**Brief 1:**
Lay out the entries starting at the line containing "Where should I" and ending at the last entry as a two-column CSV with the columns request and answer. Give one row per entry, put each field in quotation marks, and turn any line breaks into spaces.
**Brief 2:**
Proceed with the text on the government and politics of Brazil's Federal District, picking up after its last sentence.

Government and politics
The politics and administration of the Federal District differ from the other units of the federation in some particular points, as defined in the Brazilian Constitution of 1988:
- The Federal District is governed by organic law, typical of municipalities, and not by a state constitution. It complies with the legislative competencies reserved to the states and municipalities, not vetoed by the Constitution.
- The hybrid character of the Federal District is observable by its legislative chamber, a mixture of municipal chamber (municipal legislative branch) and legislative assembly (statal legislative branch).
- The legislative power of the Federal District is exercised by the legislative chamber, with 24 elected district deputies; and the head of the executive branch is the governor.
The Federal District is a legal entity of internal public law, within the political and administrative structure of Brazil of a sui generis nature, since it is not a state or a municipality, but a special entity that accumulates legislative powers reserved to the states and municipalities, as provided in art. 32, § 1 of the CF, which gives it a hybrid nature of state and municipality.
Article 32 of the Federal Constitution of 1988 expressly prohibits the Federal District from being divided into municipalities, being considered one. The executive branch of the Federal District was represented by the mayor of the Federal District until 1969, when the position became governor of the Federal District.
The legislative branch of the Federal District is represented by the Legislative Chamber of the Federal District, whose nomenclature represents a mixture of legislative assembly (legislative branch of the other units of the federation) and municipal council (legislative of municipalities). The Legislative Chamber is made up of 24 district deputies.
The judiciary that serves the Federal District also serves the federal territories. Brazil currently has no territories, so the Court of Justice of the Federal District and Territories only serves the Federal District.

Records from a pointing dataset:
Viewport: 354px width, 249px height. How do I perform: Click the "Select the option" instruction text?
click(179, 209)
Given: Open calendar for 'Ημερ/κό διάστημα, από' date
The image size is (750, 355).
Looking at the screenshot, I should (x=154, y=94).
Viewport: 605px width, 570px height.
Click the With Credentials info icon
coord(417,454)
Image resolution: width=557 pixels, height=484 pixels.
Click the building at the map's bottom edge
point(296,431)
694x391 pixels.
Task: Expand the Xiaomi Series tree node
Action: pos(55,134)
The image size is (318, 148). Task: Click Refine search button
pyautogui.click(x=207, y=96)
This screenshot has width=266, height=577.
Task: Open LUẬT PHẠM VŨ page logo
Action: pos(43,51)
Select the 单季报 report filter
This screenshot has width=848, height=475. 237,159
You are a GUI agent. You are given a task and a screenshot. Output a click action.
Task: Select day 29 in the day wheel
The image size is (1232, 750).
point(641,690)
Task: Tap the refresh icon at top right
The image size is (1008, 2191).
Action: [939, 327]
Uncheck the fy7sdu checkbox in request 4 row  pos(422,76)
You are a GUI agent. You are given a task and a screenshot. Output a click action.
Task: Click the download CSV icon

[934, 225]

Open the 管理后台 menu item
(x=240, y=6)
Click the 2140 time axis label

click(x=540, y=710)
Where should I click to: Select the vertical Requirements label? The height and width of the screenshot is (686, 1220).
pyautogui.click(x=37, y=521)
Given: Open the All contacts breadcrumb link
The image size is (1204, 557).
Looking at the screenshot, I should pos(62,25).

**Task result 1:**
request,answer
"Where should I click to: Select the vertical Requirements label? The height and width of the screenshot is (686, 1220).","pyautogui.click(x=37, y=521)"
"Given: Open the All contacts breadcrumb link The image size is (1204, 557).","Looking at the screenshot, I should pos(62,25)."

**Task result 2:**
Part of the budget of the Government of the Federal District comes from the Constitutional Fund of the Federal District. In 2012, the fund totaled 9.6 billion reais. For 2015, the forecast was 12.4 billion reais, with more than half (6.4 billion) for public security spending.
Territorial and administrative definition
Article 32 of the 1988 Constitution expressly prohibits the division of the Federal District into municipalities. The Federal District is divided into 31 administrative regions (of which only 19 are recognized by the IBGE; the borders of other regions have not yet passed through the Legislature for approval in the Federal District Legislative Chamber). The main one is the administrative region of Brasília, which has less than 10% of the population of the Federal District. The other administrative regions around it are often called "satellite cities". In Brazil, the idea of a city is closely linked to the seat of the municipality. However, in the Federal District, the different urban centers of the administrative regions are called that way. Some of these nuclei are older than Brasília itself, such as Planaltina, which was a city in Goiás before it became part of the Federal District, and Brazlândia, founded in the 1930s.